Tuesday, May 5, 2015

Reflection #18/40

People talk about how CDs replaced vinyl, but I only dimly remember records still being a thing in my early childhood. By the time I was old enough to buy music, I was buying cassette tapes. I know I bought the Ghostbusters soundtrack on cassette, and that would have been in 1984.

When I was in grade school I felt overwhelmed by popular music, like it was something that other kids knew all about but I didn’t. We didn’t listen to a lot of music in my house, and besides, it seemed like there was a lot of research involved in learning all those band names, and song titles, and lyrics.

This changed in 1989, partly because my family got MTV. It turned out that it didn’t take long to learn the band names and, hey, it’s popular music, so you only needed to know what was current anyway.


The other important factor in my growing musical awareness is that, in 1989, there was a Wal-Mart in walking distance from my house, and this Wal-Mart sold cassette singles. I loved the cassette singles. If there was a song I loved on the radio, I would have to sit and wait and hope they would play it. But if I bought the single, I could play it anytime I wanted, over and over and over. I could even play the crappy B-side, if I felt like it. Best of all, they were only $3 each.

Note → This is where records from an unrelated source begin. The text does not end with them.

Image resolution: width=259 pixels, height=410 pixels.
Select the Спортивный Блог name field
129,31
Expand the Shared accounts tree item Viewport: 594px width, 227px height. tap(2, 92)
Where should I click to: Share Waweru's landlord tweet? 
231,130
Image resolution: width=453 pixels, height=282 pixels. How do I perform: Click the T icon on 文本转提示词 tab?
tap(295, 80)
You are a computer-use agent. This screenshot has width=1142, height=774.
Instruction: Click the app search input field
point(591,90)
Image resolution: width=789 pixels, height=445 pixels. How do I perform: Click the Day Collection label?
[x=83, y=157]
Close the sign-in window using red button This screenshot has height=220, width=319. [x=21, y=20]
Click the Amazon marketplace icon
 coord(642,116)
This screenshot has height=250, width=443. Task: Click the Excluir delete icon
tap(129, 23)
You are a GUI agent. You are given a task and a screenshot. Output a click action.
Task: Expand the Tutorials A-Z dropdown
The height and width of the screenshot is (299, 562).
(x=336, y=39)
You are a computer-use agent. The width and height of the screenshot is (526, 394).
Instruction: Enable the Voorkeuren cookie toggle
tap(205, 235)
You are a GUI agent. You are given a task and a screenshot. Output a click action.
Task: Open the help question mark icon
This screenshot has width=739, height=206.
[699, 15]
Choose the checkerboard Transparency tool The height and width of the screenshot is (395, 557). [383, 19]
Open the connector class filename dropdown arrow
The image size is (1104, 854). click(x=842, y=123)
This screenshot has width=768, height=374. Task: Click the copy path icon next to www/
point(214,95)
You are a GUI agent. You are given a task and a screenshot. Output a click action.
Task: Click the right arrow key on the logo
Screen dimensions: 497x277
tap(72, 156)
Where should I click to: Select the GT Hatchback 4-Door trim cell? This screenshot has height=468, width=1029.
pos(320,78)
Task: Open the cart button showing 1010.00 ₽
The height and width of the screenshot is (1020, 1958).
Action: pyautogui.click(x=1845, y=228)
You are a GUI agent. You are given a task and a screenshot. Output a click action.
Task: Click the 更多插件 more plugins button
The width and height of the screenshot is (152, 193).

Three dollars may sound like a lot for one song (and a crappy B-side) but at least you knew what you were getting. When I really liked a song by an artist, and risked buying an album based on that song, the album almost always sucked.

The first single I bought was Aerosmith’s “Love in an Elevator,” a song I cherished so much that I had to seek it out. Other stand-outs included Prince’s “Batdance,” Warrant’s “Cherry Pie,” and the Digital Underground’s “The Humpty Dance.”

That golden age of the cassette single only lasted a few years, but I’ll always remember standing there in the Wal-Mart electronics department, three dollars in my pocket, looking at all my options, excited by the possibilities.